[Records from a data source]

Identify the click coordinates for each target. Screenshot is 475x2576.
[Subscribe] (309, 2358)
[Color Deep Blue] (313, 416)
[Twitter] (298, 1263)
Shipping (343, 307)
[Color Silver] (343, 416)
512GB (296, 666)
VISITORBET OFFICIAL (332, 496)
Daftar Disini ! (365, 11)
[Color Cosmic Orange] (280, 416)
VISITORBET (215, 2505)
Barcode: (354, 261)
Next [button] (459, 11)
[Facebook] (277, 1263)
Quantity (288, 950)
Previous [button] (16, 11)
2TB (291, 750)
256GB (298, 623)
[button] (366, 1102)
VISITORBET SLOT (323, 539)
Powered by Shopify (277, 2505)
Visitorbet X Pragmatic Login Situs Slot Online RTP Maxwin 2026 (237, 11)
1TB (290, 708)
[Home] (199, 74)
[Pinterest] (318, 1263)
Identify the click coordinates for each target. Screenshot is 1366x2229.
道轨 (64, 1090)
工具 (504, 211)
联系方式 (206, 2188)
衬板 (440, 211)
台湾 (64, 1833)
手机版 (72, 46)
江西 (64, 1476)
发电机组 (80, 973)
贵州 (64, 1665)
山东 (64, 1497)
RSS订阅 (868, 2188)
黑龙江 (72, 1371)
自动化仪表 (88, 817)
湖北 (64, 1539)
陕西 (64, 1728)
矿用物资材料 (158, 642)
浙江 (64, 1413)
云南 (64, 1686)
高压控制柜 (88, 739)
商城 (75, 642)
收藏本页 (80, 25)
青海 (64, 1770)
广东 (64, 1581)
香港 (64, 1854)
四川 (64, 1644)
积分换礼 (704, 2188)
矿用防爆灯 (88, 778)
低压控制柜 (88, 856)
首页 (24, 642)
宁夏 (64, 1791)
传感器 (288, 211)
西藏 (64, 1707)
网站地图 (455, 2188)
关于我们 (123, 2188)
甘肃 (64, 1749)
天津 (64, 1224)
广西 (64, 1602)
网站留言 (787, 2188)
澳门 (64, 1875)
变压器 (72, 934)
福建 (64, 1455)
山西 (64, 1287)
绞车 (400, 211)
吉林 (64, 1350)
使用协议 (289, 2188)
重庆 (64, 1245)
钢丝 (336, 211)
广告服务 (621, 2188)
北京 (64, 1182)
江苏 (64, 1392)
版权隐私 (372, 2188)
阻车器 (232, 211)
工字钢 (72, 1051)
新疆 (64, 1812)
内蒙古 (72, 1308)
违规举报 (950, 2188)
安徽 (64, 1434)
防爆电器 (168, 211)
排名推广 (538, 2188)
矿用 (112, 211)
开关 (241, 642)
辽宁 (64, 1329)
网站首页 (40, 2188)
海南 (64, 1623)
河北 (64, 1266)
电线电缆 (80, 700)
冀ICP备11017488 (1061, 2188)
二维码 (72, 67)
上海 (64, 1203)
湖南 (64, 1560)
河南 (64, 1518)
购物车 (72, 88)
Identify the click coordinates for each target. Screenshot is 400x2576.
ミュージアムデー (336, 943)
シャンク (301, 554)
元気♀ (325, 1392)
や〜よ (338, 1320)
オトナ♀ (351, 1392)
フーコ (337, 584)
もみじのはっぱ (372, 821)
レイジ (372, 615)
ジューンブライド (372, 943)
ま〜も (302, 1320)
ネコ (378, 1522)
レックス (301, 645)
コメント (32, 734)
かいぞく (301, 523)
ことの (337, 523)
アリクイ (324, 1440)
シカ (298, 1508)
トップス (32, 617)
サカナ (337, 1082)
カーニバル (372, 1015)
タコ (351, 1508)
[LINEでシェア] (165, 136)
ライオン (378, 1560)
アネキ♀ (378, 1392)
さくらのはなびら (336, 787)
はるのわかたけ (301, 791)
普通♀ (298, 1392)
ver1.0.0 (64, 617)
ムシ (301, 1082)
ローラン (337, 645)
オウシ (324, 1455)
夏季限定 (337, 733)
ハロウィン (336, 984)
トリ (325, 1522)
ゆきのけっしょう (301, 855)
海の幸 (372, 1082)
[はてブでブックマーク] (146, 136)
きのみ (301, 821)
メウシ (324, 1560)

* [REQUIRED WORK] The whole set of records needs to be written out exactly.

* [TASK OUTPUT]
Identify the click coordinates for each target. Screenshot is 475x2576.
[Subscribe] (309, 2358)
[Color Deep Blue] (313, 416)
[Twitter] (298, 1263)
Shipping (343, 307)
[Color Silver] (343, 416)
512GB (296, 666)
VISITORBET OFFICIAL (332, 496)
Daftar Disini ! (365, 11)
[Color Cosmic Orange] (280, 416)
VISITORBET (215, 2505)
Barcode: (354, 261)
Next [button] (459, 11)
[Facebook] (277, 1263)
Quantity (288, 950)
Previous [button] (16, 11)
2TB (291, 750)
256GB (298, 623)
[button] (366, 1102)
VISITORBET SLOT (323, 539)
Powered by Shopify (277, 2505)
Visitorbet X Pragmatic Login Situs Slot Online RTP Maxwin 2026 (237, 11)
1TB (290, 708)
[Home] (199, 74)
[Pinterest] (318, 1263)
Identify the click coordinates for each target. Screenshot is 1366x2229.
道轨 (64, 1090)
工具 (504, 211)
联系方式 (206, 2188)
衬板 (440, 211)
台湾 (64, 1833)
手机版 (72, 46)
江西 (64, 1476)
发电机组 (80, 973)
贵州 (64, 1665)
山东 (64, 1497)
RSS订阅 (868, 2188)
黑龙江 (72, 1371)
自动化仪表 (88, 817)
湖北 (64, 1539)
陕西 (64, 1728)
矿用物资材料 (158, 642)
浙江 (64, 1413)
云南 (64, 1686)
高压控制柜 (88, 739)
商城 (75, 642)
收藏本页 (80, 25)
青海 (64, 1770)
广东 (64, 1581)
香港 (64, 1854)
四川 (64, 1644)
积分换礼 (704, 2188)
矿用防爆灯 (88, 778)
低压控制柜 (88, 856)
首页 (24, 642)
宁夏 (64, 1791)
传感器 (288, 211)
西藏 (64, 1707)
网站地图 (455, 2188)
关于我们 (123, 2188)
甘肃 (64, 1749)
天津 (64, 1224)
广西 (64, 1602)
网站留言 (787, 2188)
澳门 (64, 1875)
变压器 (72, 934)
福建 (64, 1455)
山西 (64, 1287)
绞车 (400, 211)
吉林 (64, 1350)
使用协议 (289, 2188)
重庆 (64, 1245)
钢丝 (336, 211)
广告服务 (621, 2188)
北京 (64, 1182)
江苏 (64, 1392)
版权隐私 (372, 2188)
阻车器 (232, 211)
工字钢 (72, 1051)
新疆 (64, 1812)
内蒙古 (72, 1308)
违规举报 (950, 2188)
安徽 (64, 1434)
防爆电器 (168, 211)
排名推广 (538, 2188)
矿用 (112, 211)
开关 (241, 642)
辽宁 (64, 1329)
网站首页 (40, 2188)
海南 (64, 1623)
河北 (64, 1266)
电线电缆 (80, 700)
冀ICP备11017488 (1061, 2188)
二维码 (72, 67)
上海 (64, 1203)
湖南 (64, 1560)
河南 (64, 1518)
购物车 (72, 88)
Identify the click coordinates for each target. Screenshot is 400x2576.
ミュージアムデー (336, 943)
シャンク (301, 554)
元気♀ (325, 1392)
や〜よ (338, 1320)
オトナ♀ (351, 1392)
フーコ (337, 584)
もみじのはっぱ (372, 821)
レイジ (372, 615)
ジューンブライド (372, 943)
ま〜も (302, 1320)
ネコ (378, 1522)
レックス (301, 645)
コメント (32, 734)
かいぞく (301, 523)
ことの (337, 523)
アリクイ (324, 1440)
シカ (298, 1508)
トップス (32, 617)
サカナ (337, 1082)
カーニバル (372, 1015)
タコ (351, 1508)
[LINEでシェア] (165, 136)
ライオン (378, 1560)
アネキ♀ (378, 1392)
さくらのはなびら (336, 787)
はるのわかたけ (301, 791)
普通♀ (298, 1392)
ver1.0.0 (64, 617)
ムシ (301, 1082)
ローラン (337, 645)
オウシ (324, 1455)
夏季限定 (337, 733)
ハロウィン (336, 984)
トリ (325, 1522)
ゆきのけっしょう (301, 855)
海の幸 (372, 1082)
[はてブでブックマーク] (146, 136)
きのみ (301, 821)
メウシ (324, 1560)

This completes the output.